[[ Given data, beginning ]]
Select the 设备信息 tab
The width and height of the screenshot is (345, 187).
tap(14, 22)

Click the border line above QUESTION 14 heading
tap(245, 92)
[[ Given data, end ]]
→ About this exercise:
For this exercise, all the data must be repeated exactly.

→ Solution to this task:
Select the 设备信息 tab
The width and height of the screenshot is (345, 187).
tap(14, 22)

Click the border line above QUESTION 14 heading
tap(245, 92)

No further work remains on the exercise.